--- Stored data Enclosed Below ---

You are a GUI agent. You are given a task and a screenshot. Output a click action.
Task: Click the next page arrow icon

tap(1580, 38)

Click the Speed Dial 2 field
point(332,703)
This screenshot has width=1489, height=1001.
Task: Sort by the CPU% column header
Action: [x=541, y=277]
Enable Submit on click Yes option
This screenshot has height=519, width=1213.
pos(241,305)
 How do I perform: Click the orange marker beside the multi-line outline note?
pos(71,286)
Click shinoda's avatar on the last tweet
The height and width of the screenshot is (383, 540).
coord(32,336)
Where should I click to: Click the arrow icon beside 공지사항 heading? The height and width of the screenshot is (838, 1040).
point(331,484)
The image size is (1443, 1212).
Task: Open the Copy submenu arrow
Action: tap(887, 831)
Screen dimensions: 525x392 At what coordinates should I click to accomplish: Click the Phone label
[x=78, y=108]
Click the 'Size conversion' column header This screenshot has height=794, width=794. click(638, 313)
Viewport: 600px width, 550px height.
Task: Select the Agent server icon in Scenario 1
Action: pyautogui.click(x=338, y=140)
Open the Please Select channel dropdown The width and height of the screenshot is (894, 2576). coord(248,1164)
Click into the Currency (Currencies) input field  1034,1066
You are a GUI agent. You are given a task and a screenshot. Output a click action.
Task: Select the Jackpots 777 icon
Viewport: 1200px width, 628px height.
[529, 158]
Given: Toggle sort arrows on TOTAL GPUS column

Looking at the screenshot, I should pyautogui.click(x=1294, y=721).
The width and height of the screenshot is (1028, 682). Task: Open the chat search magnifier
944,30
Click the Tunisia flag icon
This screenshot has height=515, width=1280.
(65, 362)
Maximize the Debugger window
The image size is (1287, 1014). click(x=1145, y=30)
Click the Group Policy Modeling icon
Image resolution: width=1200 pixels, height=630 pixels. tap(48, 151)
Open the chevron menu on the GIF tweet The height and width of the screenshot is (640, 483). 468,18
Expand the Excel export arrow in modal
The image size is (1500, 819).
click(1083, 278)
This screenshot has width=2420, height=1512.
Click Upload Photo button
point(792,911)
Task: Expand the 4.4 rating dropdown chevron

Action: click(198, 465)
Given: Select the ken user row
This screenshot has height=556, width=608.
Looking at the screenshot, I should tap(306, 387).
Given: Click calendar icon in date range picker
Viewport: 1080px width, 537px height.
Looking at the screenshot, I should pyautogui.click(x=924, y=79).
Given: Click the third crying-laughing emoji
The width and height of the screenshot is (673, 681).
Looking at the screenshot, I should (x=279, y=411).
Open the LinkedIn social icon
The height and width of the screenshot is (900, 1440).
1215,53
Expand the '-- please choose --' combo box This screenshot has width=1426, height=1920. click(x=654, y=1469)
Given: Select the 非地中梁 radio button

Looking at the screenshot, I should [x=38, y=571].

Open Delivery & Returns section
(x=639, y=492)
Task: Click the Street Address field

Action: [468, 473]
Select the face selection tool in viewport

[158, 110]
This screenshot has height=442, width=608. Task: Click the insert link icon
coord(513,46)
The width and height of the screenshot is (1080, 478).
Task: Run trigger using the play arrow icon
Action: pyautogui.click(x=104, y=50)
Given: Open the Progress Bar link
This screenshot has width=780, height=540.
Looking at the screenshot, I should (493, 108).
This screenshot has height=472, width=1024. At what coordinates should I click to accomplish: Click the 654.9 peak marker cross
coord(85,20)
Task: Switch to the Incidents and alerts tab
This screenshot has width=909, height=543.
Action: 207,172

--- End of Enclosed Stored data ---

**Requirement:** Copy the lines of the data above exactly as written, beginning with the line containing "This screenshot has width=2420, height=1512." and ending with the line containing "Given: Click calendar", and leave out all other lines.

**The completed task:**
This screenshot has width=2420, height=1512.
Click Upload Photo button
point(792,911)
Task: Expand the 4.4 rating dropdown chevron

Action: click(198, 465)
Given: Select the ken user row
This screenshot has height=556, width=608.
Looking at the screenshot, I should tap(306, 387).
Given: Click calendar icon in date range picker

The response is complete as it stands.